在技术突破方面,谷歌近期发布的Gemini 3模型展现了显著的多模态处理能力,尤其在数学与编程领域表现突出。哈萨比斯特别强调世界模型的重要性,指出语言模型缺乏对物理世界空间动态的深度理解,而构建能够模拟真实环境交互的系统,是实现通用助手和机器人应用的关键。他援引圣塔菲研究所的模拟实验,说明智能体在特定激励机制下可自发演化出复杂社会结构,这类研究为理解生命起源和意识本质提供了新视角。
针对AI发展的核心瓶颈,哈萨比斯提出"参差智能"现象——模型能在国际奥赛夺金,却会在基础数学题犯低级错误。这种能力断层源于数据感知方式的缺陷,例如模型可能无法完整识别字母导致计数错误。他同时指出,当前系统普遍缺乏在线学习和持续进化能力,这成为迈向AGI的重要障碍。为突破这些限制,DeepMind正探索合成数据生成技术,通过模型自主创建可验证的训练数据,解决互联网数据枯竭问题。
在AGI实现路径上,哈萨比斯提出"双轮驱动"战略:50%资源投入规模化扩展,50%聚焦前沿创新。他否认存在不可逾越的技术壁垒,强调谷歌通过整合世界级研究团队、工程能力及TPU硬件优势,已在创新与落地层面建立双重领先。对于模型幻觉问题,他透露正在开发答案置信度评估系统,使模型具备自我审视能力,避免"脱口而出"的错误输出。

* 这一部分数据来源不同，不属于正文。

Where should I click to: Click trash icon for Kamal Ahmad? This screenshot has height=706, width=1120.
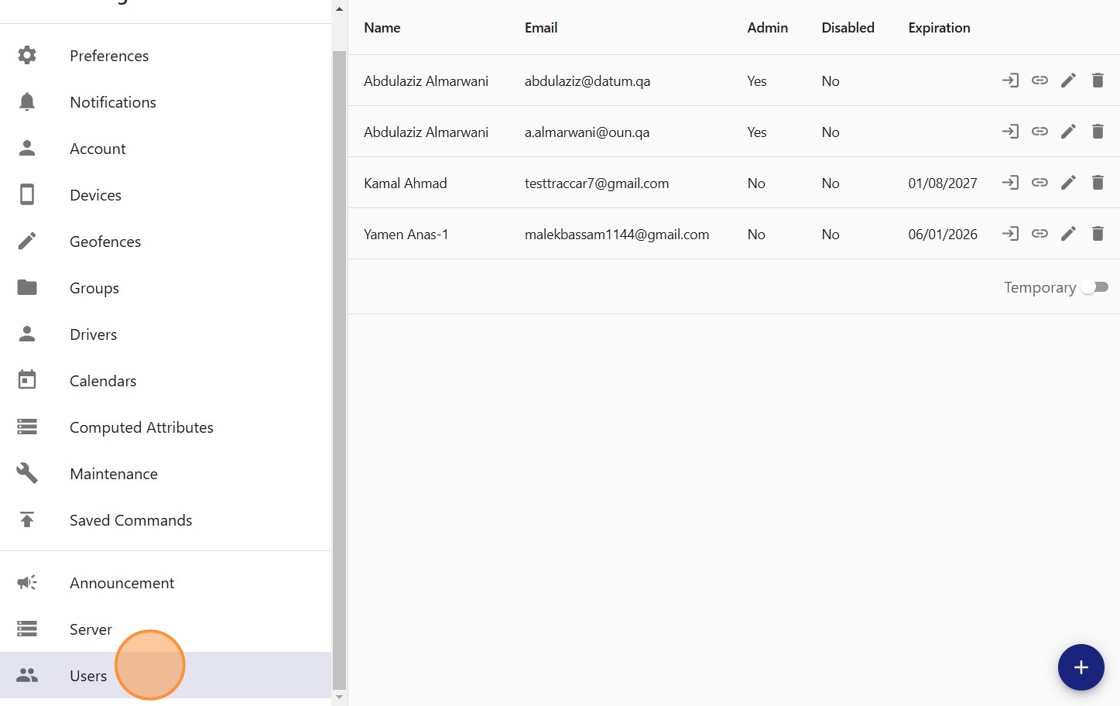pos(1097,183)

<社会影响层面,哈萨比斯将AI变革与工业革命类比,认为其影响规模和速度可能达到前者的十倍。他呼吁建立新的经济体系应对劳动力结构转型,避免重蹈社交媒体"信息茧房"的覆辙。DeepMind正通过科学化的人格设定框架,塑造具备科学家特质的AI助手——既保持温暖友善,又能对逻辑错误提出质疑,这种设计旨在平衡个性化需求与认知准确性。
关于意识本质的哲学探讨中,哈萨比斯回到图灵机的核心命题,认为构建AGI的过程将帮助人类区分心智中可计算与不可计算的部分。他个人倾向于相信人类意识包含非经典计算机制,并以此指导Isomorphic Labs的生物研究——将生命系统视为信息处理网络,试图通过AI破解疾病根源。对于AGI时间表,他给出5至10年的预测区间,同时澄清当前系统尚未具备任何形式的自我意识。
这场对话揭示,AI发展正从单一技术竞赛转向系统化突破,需要同时攻克理论创新、工程实现及伦理框架三大维度。哈萨比斯的观点表明,实现AGI不仅需要算力与算法的突破,更依赖对人类认知本质的深刻理解,这场变革或将重新定义智能的边界与价值。